TASK =
Every line of the listing that contains the word "dropdown" is to be copied out.

DATA EXCERPTS =
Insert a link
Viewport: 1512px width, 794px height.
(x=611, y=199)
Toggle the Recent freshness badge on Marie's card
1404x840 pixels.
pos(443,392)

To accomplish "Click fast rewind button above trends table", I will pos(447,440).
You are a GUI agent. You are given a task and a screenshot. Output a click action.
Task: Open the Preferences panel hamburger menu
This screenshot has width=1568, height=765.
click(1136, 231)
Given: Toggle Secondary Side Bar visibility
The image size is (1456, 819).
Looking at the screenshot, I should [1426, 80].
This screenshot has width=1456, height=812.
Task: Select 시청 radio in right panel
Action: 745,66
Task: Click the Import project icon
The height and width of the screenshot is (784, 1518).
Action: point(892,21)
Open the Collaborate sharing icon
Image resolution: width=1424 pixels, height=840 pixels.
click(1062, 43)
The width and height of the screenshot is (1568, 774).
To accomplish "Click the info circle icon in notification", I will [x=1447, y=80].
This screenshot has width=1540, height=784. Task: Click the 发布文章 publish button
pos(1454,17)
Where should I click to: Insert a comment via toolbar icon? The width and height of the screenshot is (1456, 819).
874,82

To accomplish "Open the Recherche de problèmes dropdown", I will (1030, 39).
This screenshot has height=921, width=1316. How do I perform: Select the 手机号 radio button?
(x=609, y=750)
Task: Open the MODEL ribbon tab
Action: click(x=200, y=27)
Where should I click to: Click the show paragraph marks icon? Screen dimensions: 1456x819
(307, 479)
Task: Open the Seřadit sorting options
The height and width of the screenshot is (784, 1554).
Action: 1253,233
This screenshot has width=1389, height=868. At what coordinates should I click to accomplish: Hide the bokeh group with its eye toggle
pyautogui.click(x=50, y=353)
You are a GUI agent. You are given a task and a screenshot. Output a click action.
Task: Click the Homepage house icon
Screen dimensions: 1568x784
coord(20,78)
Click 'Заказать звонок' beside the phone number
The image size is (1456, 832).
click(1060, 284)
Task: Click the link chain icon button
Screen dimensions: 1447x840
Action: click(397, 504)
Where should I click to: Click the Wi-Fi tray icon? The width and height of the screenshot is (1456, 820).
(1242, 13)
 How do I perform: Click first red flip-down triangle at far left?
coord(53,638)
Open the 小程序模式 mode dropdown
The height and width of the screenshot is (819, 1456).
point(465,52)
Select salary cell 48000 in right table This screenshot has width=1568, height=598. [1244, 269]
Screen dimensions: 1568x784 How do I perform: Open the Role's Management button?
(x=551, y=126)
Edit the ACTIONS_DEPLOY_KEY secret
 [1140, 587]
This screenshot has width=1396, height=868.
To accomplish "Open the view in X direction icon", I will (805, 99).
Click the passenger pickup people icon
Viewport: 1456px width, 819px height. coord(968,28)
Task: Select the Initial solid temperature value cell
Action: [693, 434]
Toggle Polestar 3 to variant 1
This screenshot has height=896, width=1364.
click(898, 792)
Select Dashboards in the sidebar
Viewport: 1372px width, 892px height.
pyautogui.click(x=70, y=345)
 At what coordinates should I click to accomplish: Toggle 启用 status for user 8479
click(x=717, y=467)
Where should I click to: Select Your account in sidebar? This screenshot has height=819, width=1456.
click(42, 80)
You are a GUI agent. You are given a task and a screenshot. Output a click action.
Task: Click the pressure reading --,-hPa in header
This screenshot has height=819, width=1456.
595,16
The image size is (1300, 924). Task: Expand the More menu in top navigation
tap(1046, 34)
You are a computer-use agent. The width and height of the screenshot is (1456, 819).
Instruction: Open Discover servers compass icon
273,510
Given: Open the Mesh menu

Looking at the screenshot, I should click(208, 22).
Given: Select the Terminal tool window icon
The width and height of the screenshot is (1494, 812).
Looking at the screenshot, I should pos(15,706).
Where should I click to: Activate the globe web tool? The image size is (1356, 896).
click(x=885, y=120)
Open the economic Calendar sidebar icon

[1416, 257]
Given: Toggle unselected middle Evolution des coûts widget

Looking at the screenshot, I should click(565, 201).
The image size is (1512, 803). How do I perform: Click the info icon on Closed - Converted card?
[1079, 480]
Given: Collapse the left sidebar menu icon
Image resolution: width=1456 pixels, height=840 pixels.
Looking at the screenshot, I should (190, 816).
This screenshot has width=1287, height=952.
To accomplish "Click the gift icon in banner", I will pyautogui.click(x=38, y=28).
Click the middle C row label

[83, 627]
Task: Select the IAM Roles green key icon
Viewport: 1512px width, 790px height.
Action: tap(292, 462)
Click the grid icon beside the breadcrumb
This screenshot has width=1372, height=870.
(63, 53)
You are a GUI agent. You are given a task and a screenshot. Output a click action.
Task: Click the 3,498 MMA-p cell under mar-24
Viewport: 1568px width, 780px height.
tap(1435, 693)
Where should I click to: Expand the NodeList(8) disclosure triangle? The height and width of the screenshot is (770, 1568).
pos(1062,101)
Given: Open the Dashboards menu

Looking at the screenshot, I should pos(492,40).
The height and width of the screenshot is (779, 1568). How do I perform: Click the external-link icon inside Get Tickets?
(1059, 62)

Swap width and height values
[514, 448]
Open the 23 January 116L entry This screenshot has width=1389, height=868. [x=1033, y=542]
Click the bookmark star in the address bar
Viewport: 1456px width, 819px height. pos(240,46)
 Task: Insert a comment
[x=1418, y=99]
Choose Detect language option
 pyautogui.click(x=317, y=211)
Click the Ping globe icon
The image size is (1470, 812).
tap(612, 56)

SOLUTION TO THE PROBLEM =
To accomplish "Open the Recherche de problèmes dropdown", I will (1030, 39).
Open the 小程序模式 mode dropdown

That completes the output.